Records contained in a dataset:
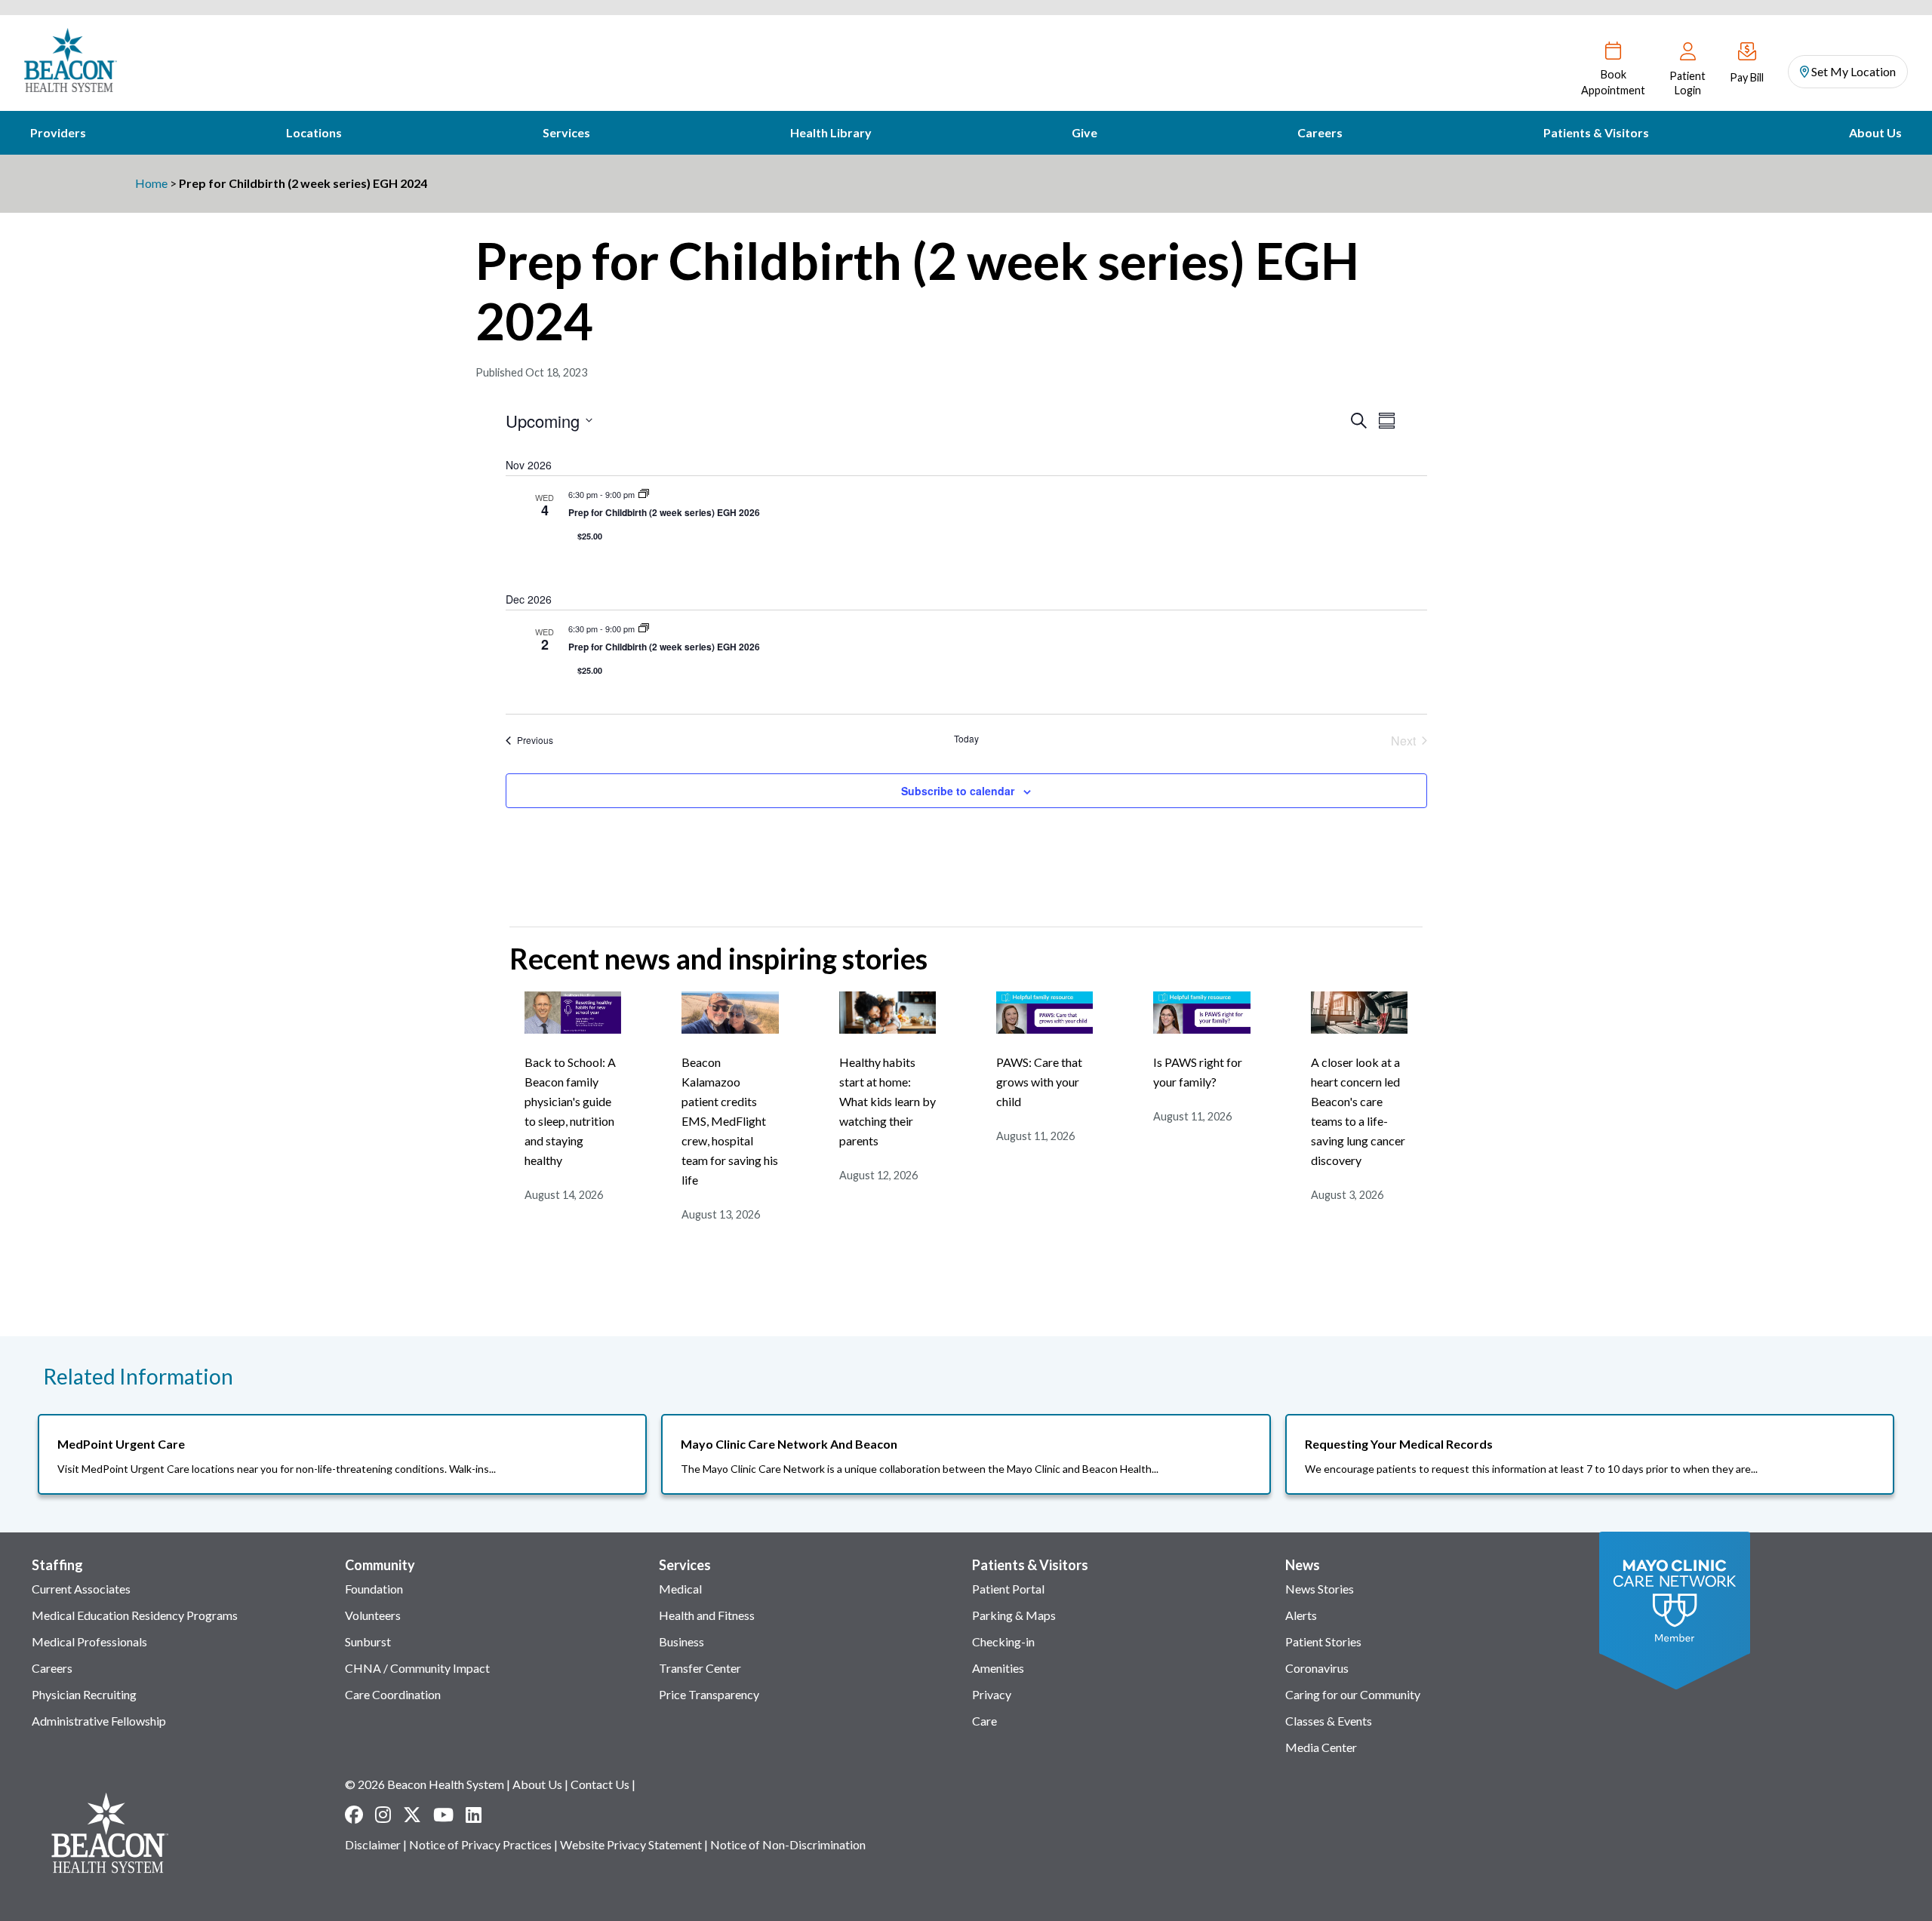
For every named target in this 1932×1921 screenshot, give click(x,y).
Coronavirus (1317, 1668)
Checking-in (1003, 1641)
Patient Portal (1008, 1588)
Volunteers (373, 1615)
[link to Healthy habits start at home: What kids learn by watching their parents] (887, 1029)
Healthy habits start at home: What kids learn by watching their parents (887, 1101)
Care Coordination (393, 1694)
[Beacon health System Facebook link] (354, 1815)
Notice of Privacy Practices (480, 1844)
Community (380, 1565)
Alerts (1301, 1615)
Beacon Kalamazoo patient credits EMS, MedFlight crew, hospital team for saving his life (729, 1121)
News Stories (1319, 1588)
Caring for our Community (1352, 1694)
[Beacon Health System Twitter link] (412, 1815)
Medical (680, 1588)
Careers (1320, 132)
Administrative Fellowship (99, 1721)
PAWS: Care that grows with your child (1039, 1081)
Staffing (57, 1565)
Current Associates (81, 1588)
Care (984, 1721)
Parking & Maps (1014, 1615)
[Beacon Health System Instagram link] (383, 1815)
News (1302, 1565)
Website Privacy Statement (631, 1844)
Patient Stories (1323, 1641)
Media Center (1321, 1747)
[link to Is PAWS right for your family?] (1201, 1029)
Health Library (831, 132)
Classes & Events (1328, 1721)
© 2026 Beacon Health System (424, 1784)
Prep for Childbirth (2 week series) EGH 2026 (664, 512)
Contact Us (600, 1784)
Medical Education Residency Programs (135, 1615)
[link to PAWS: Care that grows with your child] (1044, 1029)
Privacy (991, 1694)
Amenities (998, 1668)
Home (151, 183)
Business (681, 1641)
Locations (314, 132)
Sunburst (368, 1641)
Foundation (374, 1588)
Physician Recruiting (84, 1694)
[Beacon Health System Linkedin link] (473, 1815)
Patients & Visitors (1596, 132)
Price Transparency (709, 1694)
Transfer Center (700, 1668)
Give (1084, 132)
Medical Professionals (89, 1641)
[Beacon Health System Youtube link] (443, 1815)
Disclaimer (373, 1844)
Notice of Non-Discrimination (788, 1844)
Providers (58, 132)
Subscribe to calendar (957, 790)
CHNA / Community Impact (417, 1668)
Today (966, 739)
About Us (1875, 132)
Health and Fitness (707, 1615)
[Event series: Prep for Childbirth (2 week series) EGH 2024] (643, 494)
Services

■ WHAT TO DO: Each line above that contains the word "Notice" must be copied.

■ WRITTEN ANSWER:
Notice of Privacy Practices (480, 1844)
Notice of Non-Discrimination (788, 1844)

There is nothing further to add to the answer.